— Параллельно — пишем на чистый лист три заверенных копии акта.
— Куда копии?
— Одну вешаем в «Якоре» у входа, в большой комнате, на стене. Тихомиров не откажет — у него с управой ровные счета, а с Гордеевым только аренда задней комнаты, которая нам, кстати, в этом не друг, но и не враг: у Тихомирова деньги выше интриги. Вторую — в Гостиный ряд старосте, для общего пользования. Третью — Серафиму, в собор. Серафим её положит у себя в ризнице или вывесит у северного входа — в зависимости от его решения.
Морозкин кивнул:
— На Серафима положиться можно. Серафим в проповеди не назовёт никого, но даст одну строку, которую все узнают.
— Так и работаем. Сычёв заверит копии сегодня, Прохор разнесёт после обеда. Добросклонов — приду к вам сам с просьбой завтра. Нужно, чтобы он зафиксировал цепочку «Шмелёв-приказчик — Шмелёв-хозяин — Трофимов» в своей книжке осведомителей. Не для дела — для нашего понимания. Если будет третья бумага из Петербурга, эта цепочка нам пригодится.
— Согласен.
Морозкин встал. У двери остановился.
— Павел Андреевич. Если позволите — одно соображение. Я у вас в декабре уже на это намекал, тогда вы сказали «нет». Сейчас случай другой, гораздо мягче. Можно пустить встречный слух — что Гордеев в декабре дал Шмелёву отсрочку на тысячу шестьсот рублей в обмен на подпись. Это правда, это есть в кредитной книге Гордеева, которая в Казанском банке. Слух будет ходить параллельно нашему опровержению и работать на нас.

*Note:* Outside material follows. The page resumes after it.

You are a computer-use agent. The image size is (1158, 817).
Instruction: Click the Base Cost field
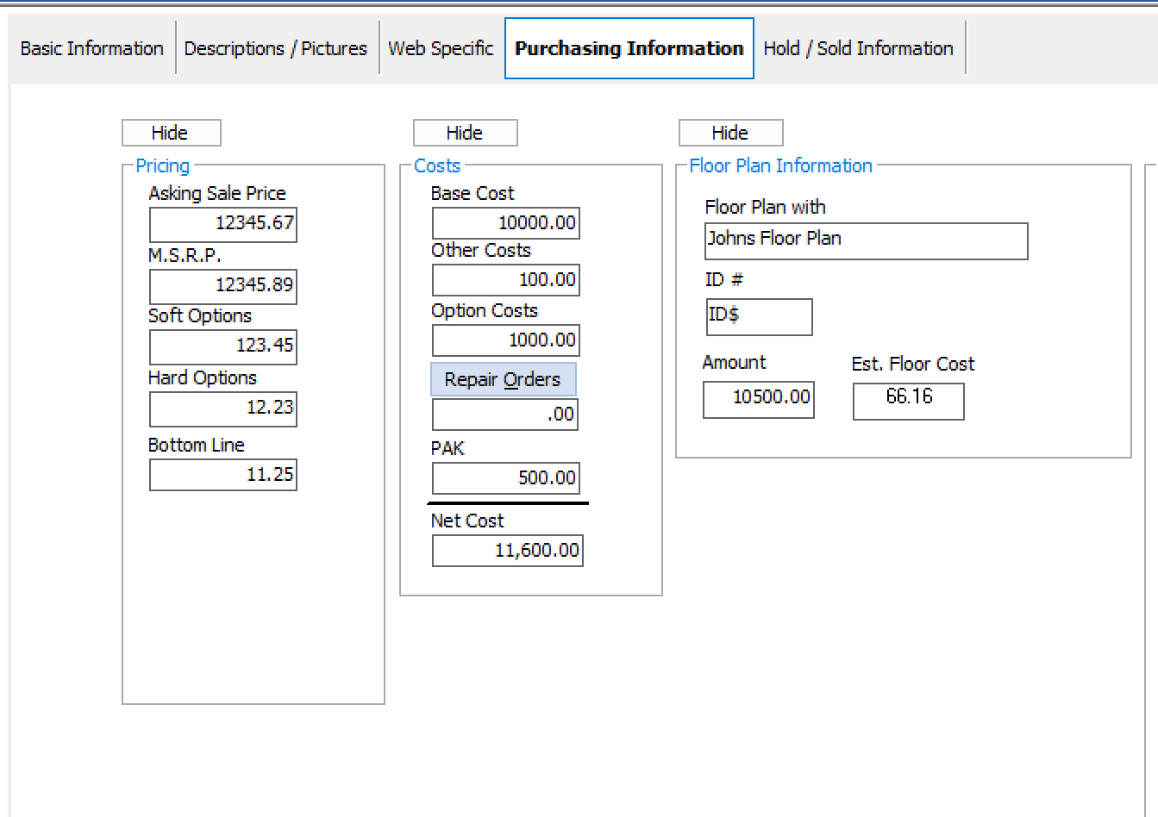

— Не пустим, Савва Парфёнович.
— Вы уверены.
— Уверен. Если мы пустим встречный слух, мы войдём с Гордеевым в одну плоскость — слуховую. А я хочу остаться в другой — бумажной. Бумажная плоскость — наша, мы в ней сильнее. Слуховая — гордеевская, в ней он сильнее, потому что там работает тот, у кого слухов больше, и больше у того, кто менее щепетилен.
Морозкин подумал.
— Это здраво, Павел Андреевич. Понял.
— Спасибо за оперативность.
Морозкин кивнул, вышел. Через минуту я услышал, как Сычёв в приёмной негромко спросил у него: «Достаточно времени, чтобы пообедать дома?» Морозкин ответил: «Сегодня — не дома». И ушёл.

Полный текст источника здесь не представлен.